The Oconomowoc Area School District has released a statement intended to clarify what it meant by a cease-and-desist letter that it sent to resident Alexandra Schweitzer after she complained about what she called age-inappropriate instructional materials being made available to district students.
In its statement, the district said the letter it sent in May to Schweitzer was in the capacity of her being the president of the Wisconsin chapter of No Left Turn in Education.
"While the recipient may also identify as a parent, the letter was clearly not sent to her in that individual capacity," the statement said.
The district also said Schweitzer's organization was using misinformation about the district in promotional and fundraising materials.
"The school district repeatedly clarified the misinformation with the organization and made several attempts to have the organization end its use of misinformation. When those attempts were ignored, the school district sent the cease and desist letter in hopes the organization would report accurately about our school district," the district said.
The district said it has not filed a lawsuit against Schweitzer or her organization.
"The purpose of the cease and desist letter was to advise the organization that it was publishing and circulating misinformation regarding the District’s curriculum and educational materials," the district said in its statement.
The district said it wants "to continue to have open, two-way dialogue with our parent community."
"However, we want those conversations to be grounded in facts, and the representations which have been made by the organization to whom the cease and desist letter was directed were not accurate with regard to the District’s educational standards and practices. When political organizations, liberal or conservative, promote misinformation for the purpose of political gain, it hinders meaningful conversations with our community," the district said in its statement.
"We consider this issue closed, and we do not anticipate any further comment on this matter. Please know our district is committed to moving forward, continuing to deliver on a high-value education for students and our community," the district concluded.
The conservative law firm Wisconsin Institute for Law and Liberty sent an emailed statement to a reporter June 28 attributed to its president and general counsel Rick Esenberg.
"By declaring the matter ‘closed,’ the District appears to have dropped its threat to sue Alexandra for criticizing the District. It’s a shame the District continues to accuse her of spreading misinformation while refusing to explain what it might be or responding to our letter explaining the basis for her statements, but this is still the right outcome and the result we hoped for. Parents should be free to comment on their experiences with their kids’ schools," Esenberg said in the emailed statement.
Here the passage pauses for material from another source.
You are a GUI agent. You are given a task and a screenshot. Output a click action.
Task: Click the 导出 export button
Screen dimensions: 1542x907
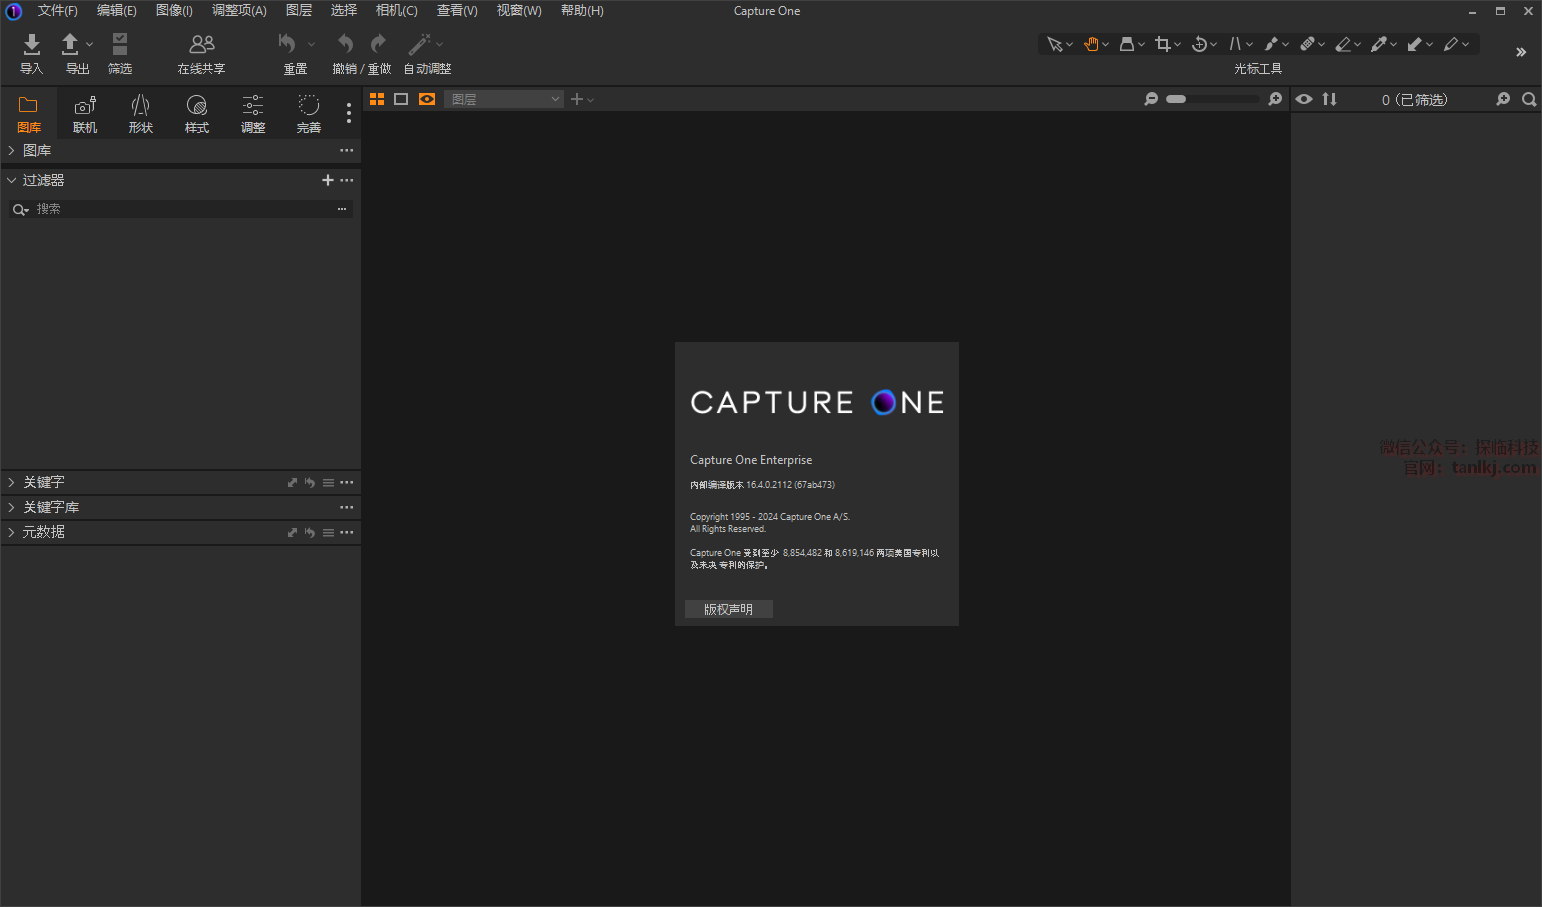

“As a mom and volunteer community leader, I spent months communicating directly with the district to ask questions. Instead of getting answers, they sent me a cease-and-desist letter and accused me of spreading misinformation," Sweitzer said in a WILL news release about the Oconomowoc Area School District's statement. "I can only hope that the district will no longer participate in these bully tactics and instead, engage with parents on the education of our children."
The district's statement comes after WILL sent a letter to the district on June 17 alleging that the district's cease-and-desist letter to Schweitzer was an attempt to silence her for her complaints. WILL also said in a news release that Schweitzer's "public statements did not meet the legal standard for defamation" and are protected by the First Amendment.
According to WILL's letter, Schweitzer and other parents complained to the district that the books "Gender Quest Workbook," "It's Perfectly Normal" and "Queer," which reference sexual orientation and gender identity issues, were made available on student Chromebook laptops without notifying parents. Schweitzer also complained that the book "The 57 Bus," which contains references to sexual orientation and gender identity, was read aloud in an eighth-grade classroom.